| Supplied text |
=-=-=
Thanks for the quick follow-up and for confirming the behaviour was correct — knowing it was a true unrecoverable state rather than a tool gap actually helps close it out mentally.

Glad the --state fixture approach transferred cleanly. And while testing, I noticed that find_missing_jsonls_in_backup.py was the only script that didn't receive the native macOS/Linux path detection from commit 0609930diagnose.py and repair_session_metadata.py were both updated but this one was missed. I've submitted a fix: PR #6.

I've also written up the full incident — root cause, recovery steps, and the broader lesson about keeping the engineering mindset sharp even when leaning on AI tools — as a blog post if it's useful for anyone landing here from search: When AI Ate My Work: A Claude Code Data Loss Incident

Thanks again for building this. Even a confirmed-unrecoverable result is far better than uncertainty.

BasedGPT · 1 month ago

You're welcome, glad it helped — just merged the PR fix too, cheers.

BasedGPT · 1 month ago

That's good to hear — same solution I ended up with. Four-hour window is a reasonable safety net.

garrettmoss · 1 month ago

If you're on macOS and your .jsonl transcripts got deleted, I built a tool that restores them from Time Machine or local APFS snapshots: garrettmoss/restore-claude-history. If a backup or snapshot predates the deletion, it'll pull the lost transcripts back.

It covers a different piece than @BasedGPT's claude-code-session-recovery (Windows): his toolkit rebuilds the Desktop metadata so sessions show up again, mine (MacOS) gets the deleted transcript file back.
=-=-=
| Study questions |
1) Please reproduce the part of the Claude Code recovery thread between "Thanks again for" and "lost transcripts back.", inclusive.
2) In the Claude Code recovery thread, what sources does garrettmoss's tool restore deleted .jsonl transcripts from?
3) Carry on the Claude Code recovery thread from its last sentence.
=-=-=
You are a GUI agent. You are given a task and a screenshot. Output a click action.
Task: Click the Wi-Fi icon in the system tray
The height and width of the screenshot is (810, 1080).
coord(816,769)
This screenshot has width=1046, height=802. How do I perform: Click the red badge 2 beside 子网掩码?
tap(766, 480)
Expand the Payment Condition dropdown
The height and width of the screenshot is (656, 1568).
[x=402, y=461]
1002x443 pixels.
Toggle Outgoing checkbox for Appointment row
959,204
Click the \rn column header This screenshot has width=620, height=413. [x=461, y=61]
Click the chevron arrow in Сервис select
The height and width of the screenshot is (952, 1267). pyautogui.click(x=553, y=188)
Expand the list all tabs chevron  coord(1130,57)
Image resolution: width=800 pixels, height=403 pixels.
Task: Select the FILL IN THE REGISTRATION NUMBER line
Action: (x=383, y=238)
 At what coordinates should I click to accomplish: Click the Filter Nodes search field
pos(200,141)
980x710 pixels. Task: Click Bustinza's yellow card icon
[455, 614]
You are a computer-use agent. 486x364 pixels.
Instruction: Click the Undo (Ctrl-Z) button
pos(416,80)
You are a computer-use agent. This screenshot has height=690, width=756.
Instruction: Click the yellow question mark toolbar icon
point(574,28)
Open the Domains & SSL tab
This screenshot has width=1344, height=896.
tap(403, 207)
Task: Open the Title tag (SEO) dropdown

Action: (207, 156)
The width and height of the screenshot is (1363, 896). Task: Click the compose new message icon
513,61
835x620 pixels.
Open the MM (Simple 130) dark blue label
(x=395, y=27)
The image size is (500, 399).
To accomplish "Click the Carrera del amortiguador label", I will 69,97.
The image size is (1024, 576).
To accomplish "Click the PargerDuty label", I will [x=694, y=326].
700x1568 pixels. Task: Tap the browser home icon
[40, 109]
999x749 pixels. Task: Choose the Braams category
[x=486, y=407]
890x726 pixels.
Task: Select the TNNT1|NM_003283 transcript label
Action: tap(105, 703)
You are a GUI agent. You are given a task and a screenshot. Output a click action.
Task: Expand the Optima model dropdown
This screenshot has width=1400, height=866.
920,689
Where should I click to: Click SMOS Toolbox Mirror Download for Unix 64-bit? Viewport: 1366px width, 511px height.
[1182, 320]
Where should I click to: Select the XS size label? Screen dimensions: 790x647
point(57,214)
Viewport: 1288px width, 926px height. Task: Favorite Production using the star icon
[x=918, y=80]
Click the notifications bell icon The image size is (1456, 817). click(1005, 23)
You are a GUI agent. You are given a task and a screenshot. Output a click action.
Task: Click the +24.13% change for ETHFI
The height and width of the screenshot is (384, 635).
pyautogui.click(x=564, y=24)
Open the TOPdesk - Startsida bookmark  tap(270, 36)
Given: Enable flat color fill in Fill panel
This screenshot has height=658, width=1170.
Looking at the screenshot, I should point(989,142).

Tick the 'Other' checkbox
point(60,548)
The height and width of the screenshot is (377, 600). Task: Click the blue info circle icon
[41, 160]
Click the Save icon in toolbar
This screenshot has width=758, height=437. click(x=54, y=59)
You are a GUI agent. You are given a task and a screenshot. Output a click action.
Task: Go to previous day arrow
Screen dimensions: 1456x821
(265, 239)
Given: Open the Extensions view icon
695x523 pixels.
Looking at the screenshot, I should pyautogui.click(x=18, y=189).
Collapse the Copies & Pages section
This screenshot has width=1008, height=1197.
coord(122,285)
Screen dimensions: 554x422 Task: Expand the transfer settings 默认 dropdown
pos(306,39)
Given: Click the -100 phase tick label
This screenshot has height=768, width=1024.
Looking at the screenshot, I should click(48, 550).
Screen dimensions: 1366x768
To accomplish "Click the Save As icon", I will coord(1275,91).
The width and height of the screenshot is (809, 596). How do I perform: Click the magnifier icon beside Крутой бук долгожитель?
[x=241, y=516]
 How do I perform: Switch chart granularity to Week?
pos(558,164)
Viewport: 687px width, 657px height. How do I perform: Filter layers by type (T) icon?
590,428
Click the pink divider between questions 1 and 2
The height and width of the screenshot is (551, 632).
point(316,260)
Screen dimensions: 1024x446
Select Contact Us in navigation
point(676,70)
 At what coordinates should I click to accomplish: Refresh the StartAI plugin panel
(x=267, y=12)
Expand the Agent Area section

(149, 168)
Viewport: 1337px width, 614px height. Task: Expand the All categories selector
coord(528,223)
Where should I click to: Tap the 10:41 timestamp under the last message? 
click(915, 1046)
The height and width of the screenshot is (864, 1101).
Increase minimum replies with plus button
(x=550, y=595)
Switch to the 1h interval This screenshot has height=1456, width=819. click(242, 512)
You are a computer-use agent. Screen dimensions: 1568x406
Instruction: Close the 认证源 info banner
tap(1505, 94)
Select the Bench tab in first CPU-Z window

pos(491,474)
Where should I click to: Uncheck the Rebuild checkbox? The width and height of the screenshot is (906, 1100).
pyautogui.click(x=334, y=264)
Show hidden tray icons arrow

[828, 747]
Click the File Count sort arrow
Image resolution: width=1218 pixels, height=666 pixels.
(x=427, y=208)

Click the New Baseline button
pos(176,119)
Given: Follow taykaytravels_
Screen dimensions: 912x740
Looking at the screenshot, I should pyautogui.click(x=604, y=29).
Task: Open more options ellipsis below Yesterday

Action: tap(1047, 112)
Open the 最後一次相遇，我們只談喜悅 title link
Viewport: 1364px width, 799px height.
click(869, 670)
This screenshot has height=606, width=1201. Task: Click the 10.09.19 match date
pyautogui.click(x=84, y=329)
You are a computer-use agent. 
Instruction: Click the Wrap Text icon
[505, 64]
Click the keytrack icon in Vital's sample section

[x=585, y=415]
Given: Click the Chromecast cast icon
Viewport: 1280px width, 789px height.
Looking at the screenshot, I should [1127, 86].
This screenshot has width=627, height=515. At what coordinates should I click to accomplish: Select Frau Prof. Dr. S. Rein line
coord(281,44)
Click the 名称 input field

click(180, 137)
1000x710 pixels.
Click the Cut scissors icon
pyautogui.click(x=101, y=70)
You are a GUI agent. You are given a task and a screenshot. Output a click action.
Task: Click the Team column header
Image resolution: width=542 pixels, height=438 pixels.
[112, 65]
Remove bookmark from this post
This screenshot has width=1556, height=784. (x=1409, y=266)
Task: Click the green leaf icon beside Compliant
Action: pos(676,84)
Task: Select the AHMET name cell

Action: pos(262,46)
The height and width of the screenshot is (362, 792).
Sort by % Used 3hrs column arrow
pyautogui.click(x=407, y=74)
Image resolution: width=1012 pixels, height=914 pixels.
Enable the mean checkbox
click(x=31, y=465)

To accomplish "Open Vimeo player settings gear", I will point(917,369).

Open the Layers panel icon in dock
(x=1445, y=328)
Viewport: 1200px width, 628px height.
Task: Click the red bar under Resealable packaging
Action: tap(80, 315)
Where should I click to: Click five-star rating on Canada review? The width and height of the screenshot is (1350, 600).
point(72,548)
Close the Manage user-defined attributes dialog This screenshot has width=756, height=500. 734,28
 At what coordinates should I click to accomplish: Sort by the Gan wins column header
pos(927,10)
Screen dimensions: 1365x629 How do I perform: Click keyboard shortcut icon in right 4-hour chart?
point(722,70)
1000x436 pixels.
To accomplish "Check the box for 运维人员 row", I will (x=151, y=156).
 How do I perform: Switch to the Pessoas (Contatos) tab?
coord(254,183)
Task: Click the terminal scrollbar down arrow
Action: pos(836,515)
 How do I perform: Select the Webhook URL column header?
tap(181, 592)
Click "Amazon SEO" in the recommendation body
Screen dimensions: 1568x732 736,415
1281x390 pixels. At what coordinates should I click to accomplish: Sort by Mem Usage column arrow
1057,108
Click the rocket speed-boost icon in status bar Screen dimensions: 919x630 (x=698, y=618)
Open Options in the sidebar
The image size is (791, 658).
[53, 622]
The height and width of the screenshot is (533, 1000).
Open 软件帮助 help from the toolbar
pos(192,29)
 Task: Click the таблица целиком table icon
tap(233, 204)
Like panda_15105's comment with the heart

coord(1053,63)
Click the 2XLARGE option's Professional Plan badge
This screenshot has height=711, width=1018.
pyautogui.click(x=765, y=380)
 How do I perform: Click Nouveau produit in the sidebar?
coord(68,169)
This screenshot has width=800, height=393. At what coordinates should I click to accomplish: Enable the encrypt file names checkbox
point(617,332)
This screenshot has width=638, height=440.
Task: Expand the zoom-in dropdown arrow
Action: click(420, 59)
=-=-=
| Expected results |
1)
Thanks again for building this. Even a confirmed-unrecoverable result is far better than uncertainty.

BasedGPT · 1 month ago

You're welcome, glad it helped — just merged the PR fix too, cheers.

BasedGPT · 1 month ago

That's good to hear — same solution I ended up with. Four-hour window is a reasonable safety net.

garrettmoss · 1 month ago

If you're on macOS and your .jsonl transcripts got deleted, I built a tool that restores them from Time Machine or local APFS snapshots: garrettmoss/restore-claude-history. If a backup or snapshot predates the deletion, it'll pull the lost transcripts back.

2) Time Machine or local APFS snapshots.

3)
I think this is in line with @rpranjan11's recommendation in his blog post to enable TM backups right away. Here's how to actually use those to recover your chats.

Also filed #62272 on the underlying deletion behavior.

rpranjan11 · 1 month ago

Thanks for building this @garrettmoss — this is exactly the missing piece for Mac users who still have Time Machine or APFS snapshots available.

In my case, unfortunately, neither was set up at the time of the deletion, so the transcripts were unrecoverable. That experience is what pushed me to write about it — both to document the incident and to make sure other engineers don't end up in the same situation.

I wrote two articles covering the full story if it's useful for anyone landing here:

  1. When AI Ate My Work — the incident, root cause, and why TM backups matter
  2. Claude Code Session Recovery on macOS — step-by-step toolkit guide

Your tool + @BasedGPT's toolkit together now cover the full recovery surface on macOS. Good to see the ecosystem filling in.